Required action:
Would you set down every line of the data below exactly as it reads?

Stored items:
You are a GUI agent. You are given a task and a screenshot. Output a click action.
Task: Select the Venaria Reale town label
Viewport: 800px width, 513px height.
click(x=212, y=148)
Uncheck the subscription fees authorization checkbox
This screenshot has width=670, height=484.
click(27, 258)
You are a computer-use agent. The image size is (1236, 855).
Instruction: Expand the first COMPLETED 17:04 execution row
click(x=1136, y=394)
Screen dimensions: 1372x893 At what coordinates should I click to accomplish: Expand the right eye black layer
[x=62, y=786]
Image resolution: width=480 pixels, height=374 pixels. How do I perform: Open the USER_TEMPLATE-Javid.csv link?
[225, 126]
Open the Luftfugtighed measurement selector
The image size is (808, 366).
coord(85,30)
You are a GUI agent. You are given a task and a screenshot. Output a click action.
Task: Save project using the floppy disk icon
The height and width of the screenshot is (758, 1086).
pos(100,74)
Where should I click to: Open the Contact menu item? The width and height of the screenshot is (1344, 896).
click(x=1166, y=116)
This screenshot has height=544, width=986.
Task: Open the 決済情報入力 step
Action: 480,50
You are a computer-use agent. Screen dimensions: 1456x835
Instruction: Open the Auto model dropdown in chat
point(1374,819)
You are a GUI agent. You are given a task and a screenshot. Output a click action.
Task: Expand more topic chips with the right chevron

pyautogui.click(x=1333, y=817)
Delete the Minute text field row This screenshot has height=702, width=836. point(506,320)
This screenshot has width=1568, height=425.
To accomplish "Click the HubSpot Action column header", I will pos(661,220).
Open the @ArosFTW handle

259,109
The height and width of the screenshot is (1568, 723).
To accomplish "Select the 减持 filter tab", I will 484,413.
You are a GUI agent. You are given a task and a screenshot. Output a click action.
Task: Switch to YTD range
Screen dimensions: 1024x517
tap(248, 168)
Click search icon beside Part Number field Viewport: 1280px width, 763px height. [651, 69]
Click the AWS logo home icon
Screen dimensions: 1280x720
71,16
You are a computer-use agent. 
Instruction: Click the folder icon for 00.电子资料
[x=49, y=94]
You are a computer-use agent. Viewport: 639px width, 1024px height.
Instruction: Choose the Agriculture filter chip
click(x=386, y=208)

Problem solution:
You are a GUI agent. You are given a task and a screenshot. Output a click action.
Task: Select the Venaria Reale town label
Viewport: 800px width, 513px height.
click(x=212, y=148)
Uncheck the subscription fees authorization checkbox
This screenshot has width=670, height=484.
click(27, 258)
You are a computer-use agent. The image size is (1236, 855).
Instruction: Expand the first COMPLETED 17:04 execution row
click(x=1136, y=394)
Screen dimensions: 1372x893 At what coordinates should I click to accomplish: Expand the right eye black layer
[x=62, y=786]
Image resolution: width=480 pixels, height=374 pixels. How do I perform: Open the USER_TEMPLATE-Javid.csv link?
[225, 126]
Open the Luftfugtighed measurement selector
The image size is (808, 366).
coord(85,30)
You are a GUI agent. You are given a task and a screenshot. Output a click action.
Task: Save project using the floppy disk icon
The height and width of the screenshot is (758, 1086).
pos(100,74)
Where should I click to: Open the Contact menu item? The width and height of the screenshot is (1344, 896).
click(x=1166, y=116)
This screenshot has height=544, width=986.
Task: Open the 決済情報入力 step
Action: 480,50
You are a computer-use agent. Screen dimensions: 1456x835
Instruction: Open the Auto model dropdown in chat
point(1374,819)
You are a GUI agent. You are given a task and a screenshot. Output a click action.
Task: Expand more topic chips with the right chevron

pyautogui.click(x=1333, y=817)
Delete the Minute text field row This screenshot has height=702, width=836. point(506,320)
This screenshot has width=1568, height=425.
To accomplish "Click the HubSpot Action column header", I will pos(661,220).
Open the @ArosFTW handle

259,109
The height and width of the screenshot is (1568, 723).
To accomplish "Select the 减持 filter tab", I will 484,413.
You are a GUI agent. You are given a task and a screenshot. Output a click action.
Task: Switch to YTD range
Screen dimensions: 1024x517
tap(248, 168)
Click search icon beside Part Number field Viewport: 1280px width, 763px height. [651, 69]
Click the AWS logo home icon
Screen dimensions: 1280x720
71,16
You are a computer-use agent. 
Instruction: Click the folder icon for 00.电子资料
[x=49, y=94]
You are a computer-use agent. Viewport: 639px width, 1024px height.
Instruction: Choose the Agriculture filter chip
click(x=386, y=208)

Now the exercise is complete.